Akshay Deoras, a meteorology research scientist at the University of Reading, said: “The sizzling October 2023 is another unfortunate example that shows how temperature records are getting shattered by a humongous margin. Global warming due to increased greenhouse gas emissions and El Niño in the tropical Pacific Ocean are hitting the planet really hard.”

Record heat last month left scientists stunned. They expect the extreme temperatures to have been driven by a powerful mix of greenhouse gas pollution, the return of the natural weather pattern El Niño, and a handful of other factors including a drop in sulphur pollution and a volcanic eruption in Tonga.

Copernicus said El Niño conditions had continued to develop but that the temperature anomalies so far were lower than those reached during previous strong events in 1997 and 2015.

“It is frightening to see that the global temperature since June 2023 is much warmer than that during the second half of 2015, when El Niño was much stronger,” said Deoras. “Our planet continues to pass through unfortunate milestones in its meteorological history, and it won’t be surprising to see new records in subsequent months.”

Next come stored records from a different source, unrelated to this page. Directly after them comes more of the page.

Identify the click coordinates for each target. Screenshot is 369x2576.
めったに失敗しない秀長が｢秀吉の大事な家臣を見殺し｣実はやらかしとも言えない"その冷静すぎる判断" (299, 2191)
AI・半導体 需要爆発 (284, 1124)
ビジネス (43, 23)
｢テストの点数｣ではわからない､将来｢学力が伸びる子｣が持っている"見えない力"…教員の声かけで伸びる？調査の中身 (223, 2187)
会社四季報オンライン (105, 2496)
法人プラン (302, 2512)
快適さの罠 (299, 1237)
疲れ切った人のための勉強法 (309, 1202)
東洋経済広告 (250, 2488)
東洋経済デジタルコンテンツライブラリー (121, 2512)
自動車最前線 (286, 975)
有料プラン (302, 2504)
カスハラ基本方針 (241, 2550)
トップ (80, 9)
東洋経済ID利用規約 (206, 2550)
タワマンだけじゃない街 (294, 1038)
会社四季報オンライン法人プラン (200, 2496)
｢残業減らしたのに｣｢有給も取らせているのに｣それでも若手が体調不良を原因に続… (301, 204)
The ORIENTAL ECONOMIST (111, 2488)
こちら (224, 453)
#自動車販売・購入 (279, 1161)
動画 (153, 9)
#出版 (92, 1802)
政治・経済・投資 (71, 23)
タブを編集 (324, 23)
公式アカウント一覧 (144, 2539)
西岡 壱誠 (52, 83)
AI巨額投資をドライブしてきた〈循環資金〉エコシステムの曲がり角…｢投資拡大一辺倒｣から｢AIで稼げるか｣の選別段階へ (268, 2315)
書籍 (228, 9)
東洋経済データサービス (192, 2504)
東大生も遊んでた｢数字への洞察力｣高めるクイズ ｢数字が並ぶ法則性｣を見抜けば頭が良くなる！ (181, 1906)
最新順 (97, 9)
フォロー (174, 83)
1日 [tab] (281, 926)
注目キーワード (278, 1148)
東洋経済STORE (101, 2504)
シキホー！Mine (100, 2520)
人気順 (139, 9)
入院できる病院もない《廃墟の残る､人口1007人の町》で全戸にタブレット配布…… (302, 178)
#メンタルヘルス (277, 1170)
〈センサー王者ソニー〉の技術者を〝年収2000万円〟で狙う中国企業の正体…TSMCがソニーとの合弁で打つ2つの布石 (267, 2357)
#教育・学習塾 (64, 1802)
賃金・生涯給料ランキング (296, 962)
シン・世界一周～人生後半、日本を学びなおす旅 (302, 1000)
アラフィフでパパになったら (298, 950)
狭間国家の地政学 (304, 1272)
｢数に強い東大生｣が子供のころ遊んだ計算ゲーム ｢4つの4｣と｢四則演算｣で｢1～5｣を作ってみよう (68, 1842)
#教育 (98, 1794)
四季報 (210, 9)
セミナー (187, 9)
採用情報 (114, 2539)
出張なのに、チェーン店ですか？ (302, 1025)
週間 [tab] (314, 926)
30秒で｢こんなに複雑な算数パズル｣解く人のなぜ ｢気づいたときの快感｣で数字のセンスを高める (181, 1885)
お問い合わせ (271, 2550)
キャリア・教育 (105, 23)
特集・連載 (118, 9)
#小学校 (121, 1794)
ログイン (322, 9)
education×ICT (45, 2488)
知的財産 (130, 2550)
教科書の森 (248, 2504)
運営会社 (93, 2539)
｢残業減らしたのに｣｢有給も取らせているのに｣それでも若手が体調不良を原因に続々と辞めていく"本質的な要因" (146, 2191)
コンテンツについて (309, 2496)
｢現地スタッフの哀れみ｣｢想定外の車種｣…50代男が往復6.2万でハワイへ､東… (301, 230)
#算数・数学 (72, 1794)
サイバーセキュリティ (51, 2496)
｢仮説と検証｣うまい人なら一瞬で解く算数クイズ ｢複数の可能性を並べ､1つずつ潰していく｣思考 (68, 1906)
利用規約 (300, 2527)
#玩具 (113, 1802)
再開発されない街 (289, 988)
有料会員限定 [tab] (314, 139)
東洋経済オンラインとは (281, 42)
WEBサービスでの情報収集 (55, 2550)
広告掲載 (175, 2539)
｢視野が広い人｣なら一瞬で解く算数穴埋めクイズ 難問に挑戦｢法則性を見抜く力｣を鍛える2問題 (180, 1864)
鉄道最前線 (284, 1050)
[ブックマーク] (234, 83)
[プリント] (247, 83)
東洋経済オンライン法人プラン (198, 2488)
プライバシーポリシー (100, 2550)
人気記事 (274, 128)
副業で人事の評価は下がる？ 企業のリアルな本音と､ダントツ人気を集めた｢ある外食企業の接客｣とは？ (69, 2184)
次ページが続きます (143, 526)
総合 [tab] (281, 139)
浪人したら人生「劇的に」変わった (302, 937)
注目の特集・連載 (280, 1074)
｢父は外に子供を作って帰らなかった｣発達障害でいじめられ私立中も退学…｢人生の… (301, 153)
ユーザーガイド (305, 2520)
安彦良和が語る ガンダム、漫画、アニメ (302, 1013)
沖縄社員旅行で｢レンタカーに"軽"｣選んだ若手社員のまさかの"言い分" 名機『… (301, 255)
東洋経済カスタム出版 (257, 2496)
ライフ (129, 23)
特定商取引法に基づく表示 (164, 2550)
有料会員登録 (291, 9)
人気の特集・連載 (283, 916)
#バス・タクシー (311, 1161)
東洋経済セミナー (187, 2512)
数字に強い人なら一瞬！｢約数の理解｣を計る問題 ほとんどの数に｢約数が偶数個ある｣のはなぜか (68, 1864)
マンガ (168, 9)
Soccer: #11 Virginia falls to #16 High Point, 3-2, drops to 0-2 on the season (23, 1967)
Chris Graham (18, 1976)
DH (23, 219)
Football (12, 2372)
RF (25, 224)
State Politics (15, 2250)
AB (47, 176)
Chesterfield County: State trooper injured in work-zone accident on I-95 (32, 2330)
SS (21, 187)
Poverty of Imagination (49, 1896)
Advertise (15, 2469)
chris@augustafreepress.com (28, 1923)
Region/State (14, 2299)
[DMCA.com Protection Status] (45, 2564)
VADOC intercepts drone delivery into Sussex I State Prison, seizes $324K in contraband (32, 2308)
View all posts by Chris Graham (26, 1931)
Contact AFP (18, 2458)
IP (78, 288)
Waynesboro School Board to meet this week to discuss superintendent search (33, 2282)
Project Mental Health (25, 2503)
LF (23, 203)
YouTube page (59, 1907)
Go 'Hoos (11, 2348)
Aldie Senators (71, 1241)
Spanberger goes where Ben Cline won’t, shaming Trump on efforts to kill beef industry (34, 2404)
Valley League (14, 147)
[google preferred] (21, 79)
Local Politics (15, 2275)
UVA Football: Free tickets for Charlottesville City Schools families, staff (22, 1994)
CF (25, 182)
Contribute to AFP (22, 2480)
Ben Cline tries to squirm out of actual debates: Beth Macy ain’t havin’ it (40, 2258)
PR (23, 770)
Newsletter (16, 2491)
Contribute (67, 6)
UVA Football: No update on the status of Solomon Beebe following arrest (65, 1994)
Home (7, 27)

On Wednesday, the World Meteorological Organization said the current El Niño was expected to last until at least April 2024. Since the effects of an El Niño typically play out the year after it forms, experts say it is likely that 2024 will be even hotter.

Copernicus found the average global mean temperature between January and October 2023 was the highest on record. It beat the 10-month average for 2016 – the current record holder for the hottest year – by 0.1C.

Richard Allan, a climate scientist at the University of Reading, said: “Only with rapid and massive cuts in greenhouse gas emissions, across all sectors, can we avoid these repeating headlines of record-breaking warmth and, more importantly, limit the growing severity of wet, hot and dry extremes that accompany a rapidly warming world.”